Later in the semester, Joseph Raff ‘24 moderated a discussion, co-sponsored by the Food, Beverage, and Agribusiness Club, between SOM Professor and serial entrepreneur Barry Nalebuff and local entrepreneur Kristen Threatt.  Mr. Threatt and cofounder Brian Burkett-Thompson launched the Gorilla Lemonade brand in 2022, selling over 126 thousand bottles in 2023.  Prof. Nalebuff and Seth Goldman ’95 launched their Just Ice Tea brand in 2022, eleven years after selling their first iced tea product line, Honest Tea, to Coca Cola.  Commenting on Facebook, Mr. Threatt remarked that the event represented an opportunity for “helping other young entrepreneurs understand the process”.  The two entrepreneurs both detailed their companies’ visions for achieving social impact through their businesses. 

The Fall Community Conversation series closed out with a conversation featuring Dr. Lou Hart EMBA ’25, Assistant Professor of Pediatrics and Medical Director of Health Equity, Yale New Haven Health System; Dr. Ania Jastreboff, Associate Professor of Medicine (Endocrinology), Director of the Yale Obesity Research Center (Y-Weight), and Co-director of the Yale Center for Weight Management; and Data Haven Executive Director Mark Abraham.
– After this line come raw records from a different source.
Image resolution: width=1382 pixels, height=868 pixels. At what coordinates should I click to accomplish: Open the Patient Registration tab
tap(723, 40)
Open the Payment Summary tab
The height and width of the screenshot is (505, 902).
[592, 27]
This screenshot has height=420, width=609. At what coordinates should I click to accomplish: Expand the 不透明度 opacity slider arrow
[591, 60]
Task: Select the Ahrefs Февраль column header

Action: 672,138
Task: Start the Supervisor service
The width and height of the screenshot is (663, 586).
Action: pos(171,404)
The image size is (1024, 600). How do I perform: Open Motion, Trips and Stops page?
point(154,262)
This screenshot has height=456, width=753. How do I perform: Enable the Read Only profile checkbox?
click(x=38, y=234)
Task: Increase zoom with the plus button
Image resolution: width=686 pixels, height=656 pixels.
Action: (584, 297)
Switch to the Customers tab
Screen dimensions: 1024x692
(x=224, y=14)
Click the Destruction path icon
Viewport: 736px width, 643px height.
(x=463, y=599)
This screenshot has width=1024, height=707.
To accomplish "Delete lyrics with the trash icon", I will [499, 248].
Co-sponsored by Students for Racial Equity, Carolyn Perry ’24 moderated a robust discussion of GLP-1 drugs for weight loss and diabetes.  As Perry noted, “I appreciated the discussion about the science behind these drugs, expected changes to the market, and current inequities in their distribution; however, my favorite topic was how the stigmatization of obesity has affected treatment historically and how these drugs may impact mental health and community stigma.”

Strengthening the relationship between SOM and the local community is a personal goal of both Willoughby-Robinson and PSEII Faculty Director Judith Chevalier, both of whom were born in New Haven and have lived here most of their lives.  As Tiffany Lau ’24 remarked about the semester’s efforts, “We MBA students typically only spend two years in New Haven. Yet for those students who do get involved in the community, it has been a very enriching experience.” Expanding the scale and scope of those experiences is an ongoing goal of the PSEII.